Excerpts from a dataset:
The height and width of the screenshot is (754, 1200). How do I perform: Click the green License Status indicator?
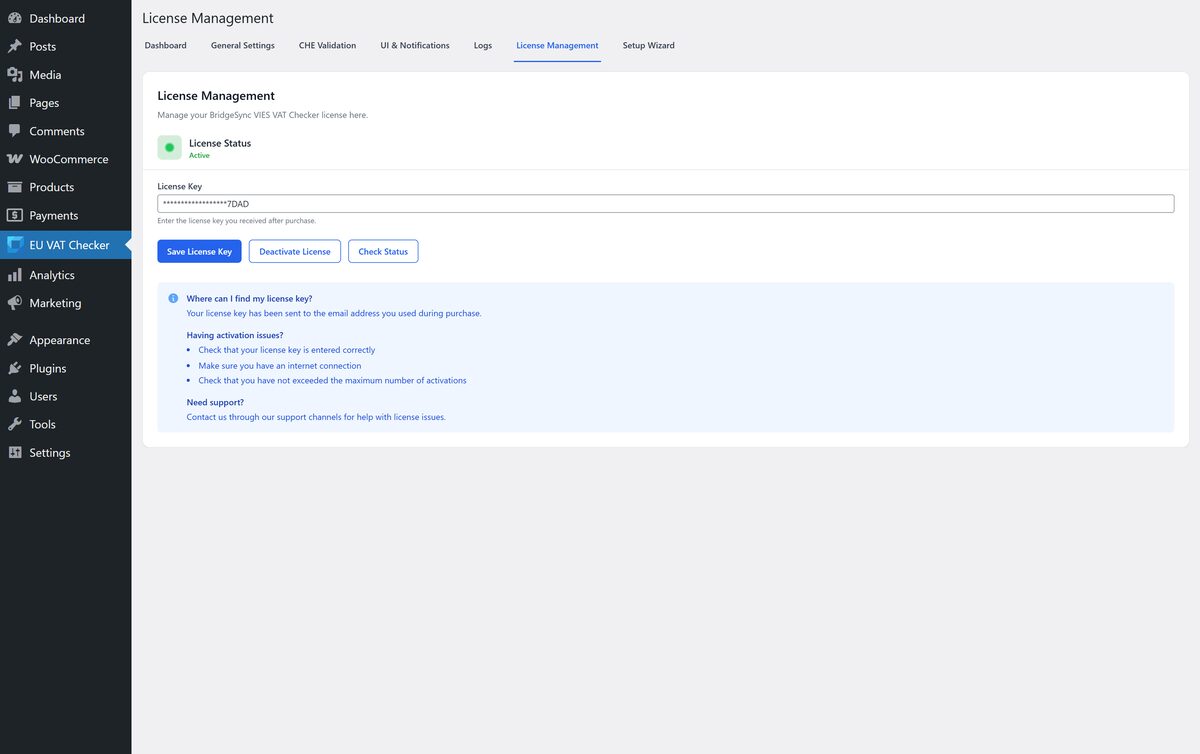tap(169, 148)
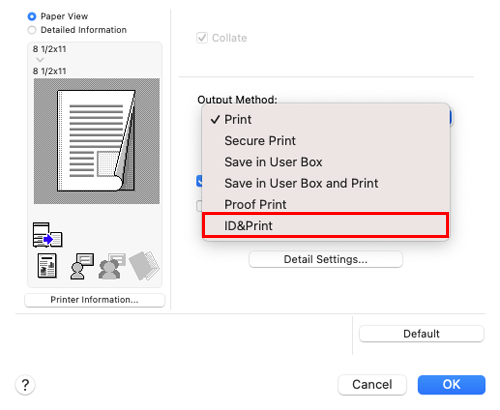Click the document layout icon
Image resolution: width=500 pixels, height=410 pixels.
click(x=47, y=266)
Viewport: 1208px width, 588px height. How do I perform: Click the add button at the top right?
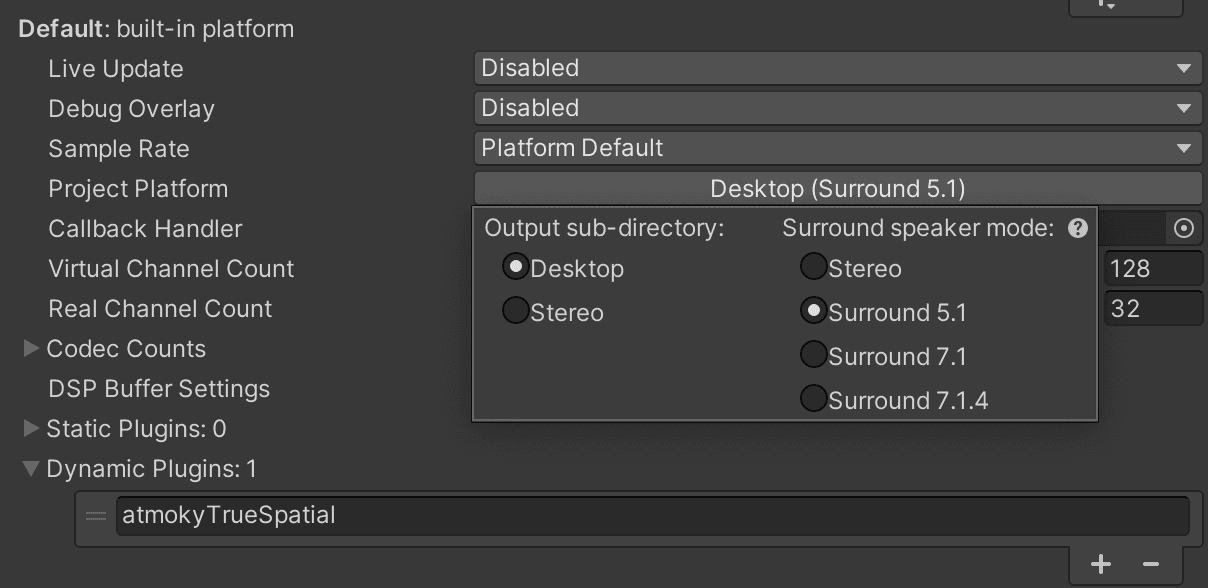coord(1125,6)
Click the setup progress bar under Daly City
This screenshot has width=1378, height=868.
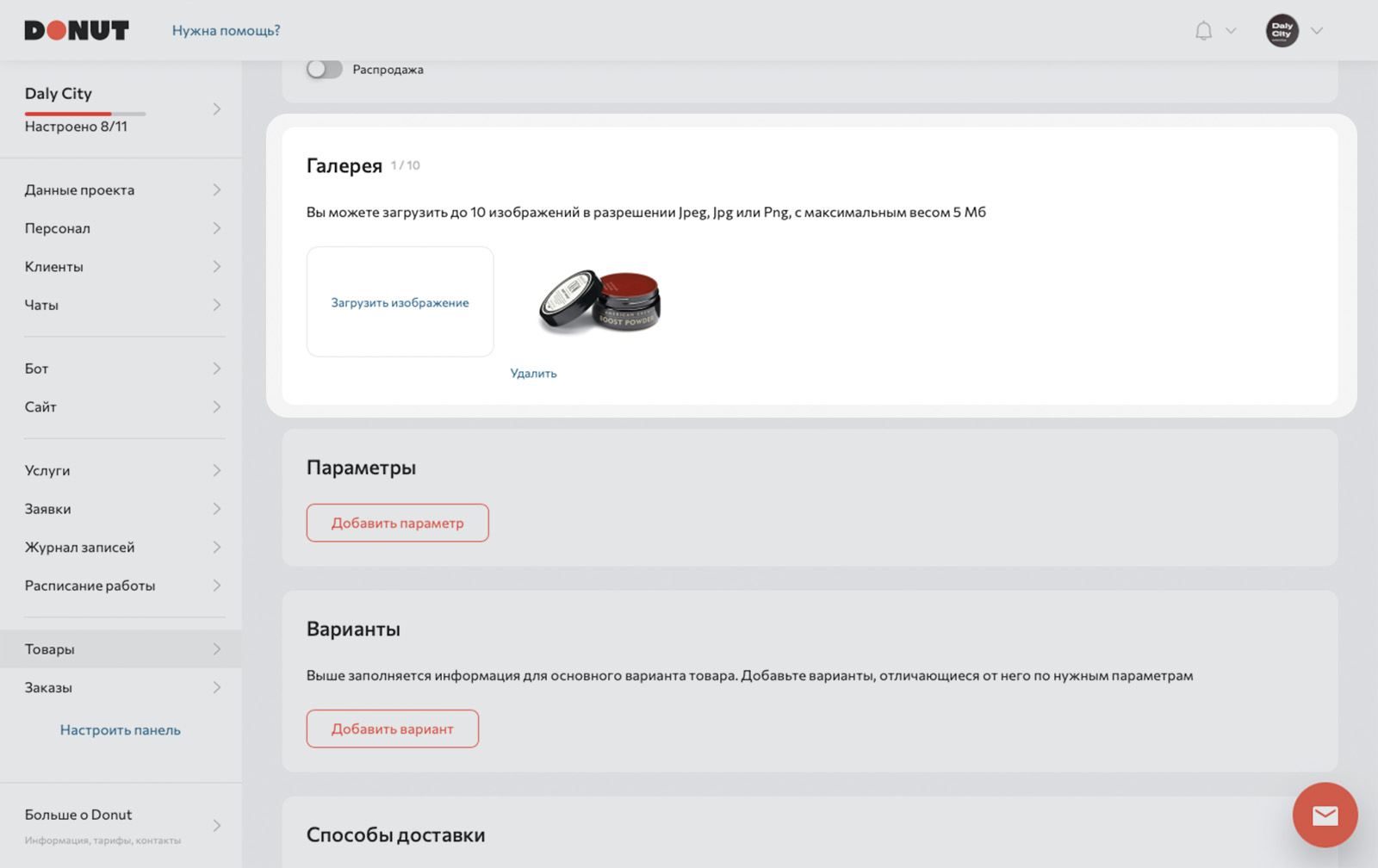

EXERCISE DETAILS | Transcribe the entries above verbatim, excluding any image.

OUTPUT FOR THIS TASK |
The height and width of the screenshot is (754, 1200). How do I perform: Click the green License Status indicator?
tap(169, 148)
Click the document layout icon
Image resolution: width=500 pixels, height=410 pixels.
click(x=47, y=266)
Viewport: 1208px width, 588px height. How do I perform: Click the add button at the top right?
coord(1125,6)
Click the setup progress bar under Daly City
This screenshot has width=1378, height=868.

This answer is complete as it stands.